**Vorgegebener Text:**
--------------------------------------------------

Das Gericht hat bereits grundsätzliche Zweifel, ob die für chirurgische Maßnahmen im Bereich der Epidermis (Außenhaut) geltende Gebührenziffer GOÄ 2382 für zahnärztliche Leistungen in der vollständig mit Mukosa (Schleimhaut) ausgekleideten Mundhöhle überhaupt Anwendung finden kann (vgl. PKV, Kommentar zur GOZ, Stand 19.12.2017, Allg. Bestimmungen zu Abschnitt D. - Chirurgische Leistungen, S. 78, abrufbar unter www.pkv.de/w/files/goz-kommentierungfaq/gebuehrenteil.pdf. Jedenfalls jedoch fehlen vorliegend hinreichende Anhaltspunkte für das Vorliegen der besonderen Voraussetzungen, unter denen ausnahmsweise die Gebührenziffer GOÄ 2382 im Rahmen einer paradontalchirurgischen Therapie zur Anwendung gelangen könnte, so dass die Beklagte insoweit im Ergebnis zu Recht einen Ansatz der Gebührenziffer GOÄ 2382 verneint hat.

--------------------------------------------------

**Rohdaten:**
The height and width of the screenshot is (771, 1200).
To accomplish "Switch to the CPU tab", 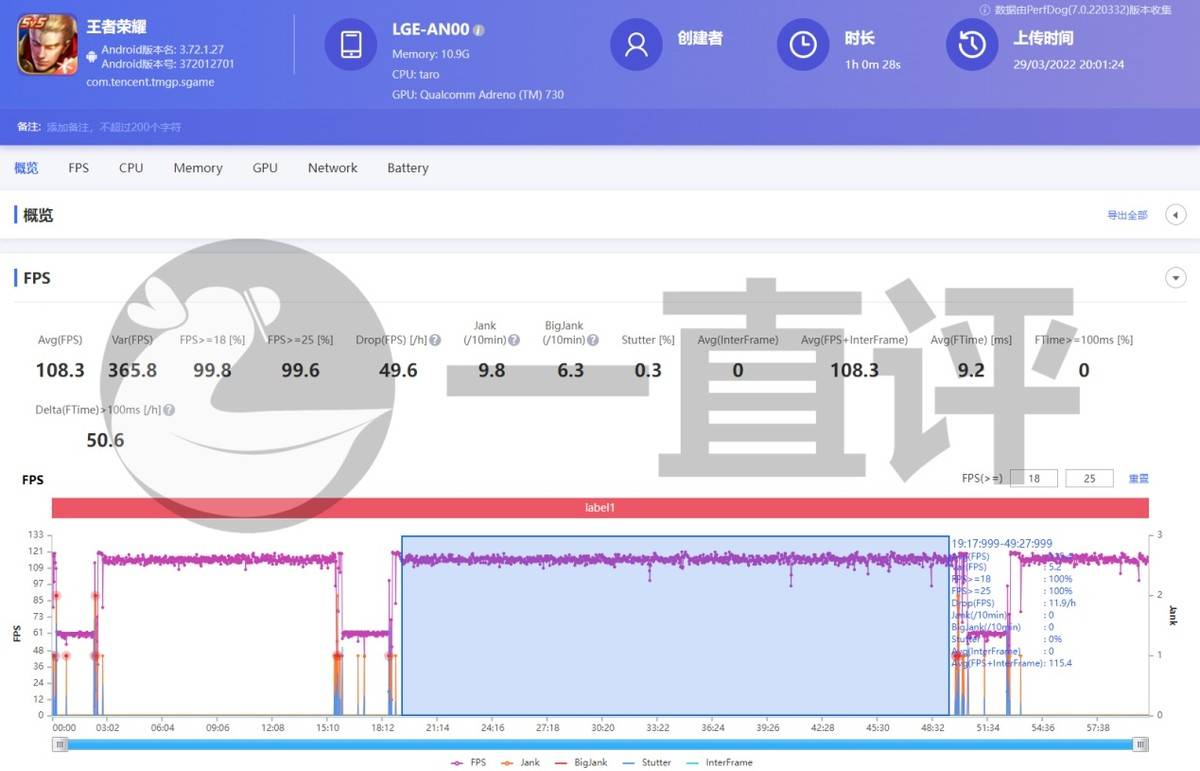I will point(130,168).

--------------------------------------------------

**Arbeitsauftrag:** Gib den Text zur Gebührenziffer GOÄ 2382 vollständig und wortgetreu wieder. Die Daten haben mit dem Text zur Gebührenziffer GOÄ 2382 nichts zu tun.

**Schriftliche Lösung:**
Das Gericht hat bereits grundsätzliche Zweifel, ob die für chirurgische Maßnahmen im Bereich der Epidermis (Außenhaut) geltende Gebührenziffer GOÄ 2382 für zahnärztliche Leistungen in der vollständig mit Mukosa (Schleimhaut) ausgekleideten Mundhöhle überhaupt Anwendung finden kann (vgl. PKV, Kommentar zur GOZ, Stand 19.12.2017, Allg. Bestimmungen zu Abschnitt D. - Chirurgische Leistungen, S. 78, abrufbar unter www.pkv.de/w/files/goz-kommentierungfaq/gebuehrenteil.pdf. Jedenfalls jedoch fehlen vorliegend hinreichende Anhaltspunkte für das Vorliegen der besonderen Voraussetzungen, unter denen ausnahmsweise die Gebührenziffer GOÄ 2382 im Rahmen einer paradontalchirurgischen Therapie zur Anwendung gelangen könnte, so dass die Beklagte insoweit im Ergebnis zu Recht einen Ansatz der Gebührenziffer GOÄ 2382 verneint hat.